Gold is always a big lure for colonisation, although Australia lacks as big of population as South America and Mexico to feed into the gold mines like Portugal and Spain did in Latin America. Like South Africa, though, it could always start as a supply base to the Indies.

Well, it does currently produce MORE food - to the point that there are many scholars who try to dispute the idea that Africa did decline, but instead everywhere else became better. (It has legs, after all, most of the evidence for its decline comes after the application of the heavy plow, which really helped other regions flourish).

I wasn't really sure how much food it produced nowadays, I'm just thinking it could produce so much more than nowadays. With less desertification, OTL marginal land could be used for more intensive farming.

I figure I can hardly ask without providing my own initial suggestions (not too different from the actions taken by Alternate Eagle) - Canals in N.Africa.

1) Quattara, and the Fezzan, both good and valuable ideas in their own right. Big, saline lakes - the salt industry may boom in these regions before agriculture does, but certainly provides income for the rulers of the area.

2) Chotts south of the Aures Region of Tunisia/Algeria. Whilst the first canal would need to be 21km long - it is the shorter than the Quattara and Fezzan canals. After linking Chott el Fejej and Djerid, the connection of Djerid and Melhrir afterwards creates a large chain of watery bodies - that could either form into a sea (as suggested by Alternate Eagle), or IMO more realistically a series of lake that can be dredged of salt, as they provide rainfall in the Aures Region and .other parts of the Atlas Mts (as the prevailing winds in the Sahara would blow the moisture north).

I like 2, because it creates a potentially wealthy region that ties closely to Aures, and is cheaper and easier to defend than a series of mountain passes. 250Km of watery obstruction for any invaders? Plus money? I think that would be a splendid idea. Personally I think an Exarch, or an earlier Roman govenor could be beneficial here, and would benefit from the not immediately apparent impacts - such as increased rainfall making more of the eastern Tunisian coast riverine.

I don't know how feasible these are. I think it would require 19th century technology minimum. You'd need either a strong North African state or a French state (or any other European colonialist power) devoted to its North African holdings moreso than OTL. Qattara I know would mainly get you various industrial chemicals (and salt), and be mostly useless for agriculture except for maybe minorly increased rainfall/decreased evaporation elsewhere.
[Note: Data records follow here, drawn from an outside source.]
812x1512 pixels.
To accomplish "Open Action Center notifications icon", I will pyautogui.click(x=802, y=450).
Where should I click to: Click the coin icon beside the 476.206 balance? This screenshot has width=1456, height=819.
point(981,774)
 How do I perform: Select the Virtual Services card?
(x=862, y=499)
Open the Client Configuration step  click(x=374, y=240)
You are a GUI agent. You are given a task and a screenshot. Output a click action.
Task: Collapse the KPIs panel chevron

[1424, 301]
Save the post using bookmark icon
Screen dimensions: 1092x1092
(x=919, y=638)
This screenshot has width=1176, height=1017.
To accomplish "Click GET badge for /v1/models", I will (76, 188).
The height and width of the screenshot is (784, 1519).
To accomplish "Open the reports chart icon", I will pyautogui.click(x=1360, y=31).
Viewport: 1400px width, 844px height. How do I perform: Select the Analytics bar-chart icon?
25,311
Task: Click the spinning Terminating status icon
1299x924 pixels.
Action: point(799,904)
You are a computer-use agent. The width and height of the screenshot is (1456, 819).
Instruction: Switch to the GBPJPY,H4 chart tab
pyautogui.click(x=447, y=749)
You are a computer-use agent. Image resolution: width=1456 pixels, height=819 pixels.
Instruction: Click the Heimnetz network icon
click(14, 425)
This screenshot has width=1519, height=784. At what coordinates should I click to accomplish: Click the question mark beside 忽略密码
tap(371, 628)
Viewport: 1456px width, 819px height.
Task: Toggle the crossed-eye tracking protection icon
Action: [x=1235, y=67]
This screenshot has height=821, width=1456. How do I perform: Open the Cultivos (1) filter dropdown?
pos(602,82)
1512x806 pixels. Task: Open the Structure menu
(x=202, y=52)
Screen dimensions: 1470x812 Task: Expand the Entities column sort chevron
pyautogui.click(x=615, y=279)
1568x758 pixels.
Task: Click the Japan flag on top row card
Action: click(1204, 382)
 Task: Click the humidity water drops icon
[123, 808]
Said chemicals would only be useful from the 19th century onward.
 
I took a look at that thread, and unfortunately, the premise does suggest that "for reason" nothing changes (although it was a brief skim). I can understand why a mod would move that to ASB. I like the ideas though, I'm going to have to be a sod and say that there would need to be a good explaination for each though (I'm not even sure I know what impact slash and burn in the South Sudan would have, besides immediate fire and desertification in the local area.)

I am sorry but you can't have one.

The point is that climate is a highly chaotic thing, but prone to semi-stable equilibriums. When changing between equlibria however, such a system is exceptionally sensitive to disturbances. And -we don't really have any model that can reliably predict these things.

What is more, there is a number of feedback systems that we still don't have a good handle on, from sea-ice albedo to methane clathrates.

The upshot of which is, the climate changes and is subject to disturbances with huge effects, but we don't really understand most of it. So you can't really get a good scientific explanation, but we know it happens.

For example, there was an event known as the Eocene Thermal Maxumim. It lasted for about 200 000 years, during which temperatures on Earth soared. During the initial phase, the earths ocean currents completely changed of a period of a few millennia. Proposed causes for this include the burning of peat or self-reinforcing methane clathrate release.

Beyond that, the Sahara is big. There are continents that are smaller. You can do some local goosing of the climate, but if you want any large-scale change you are into the chaotic change of earth climate anyway.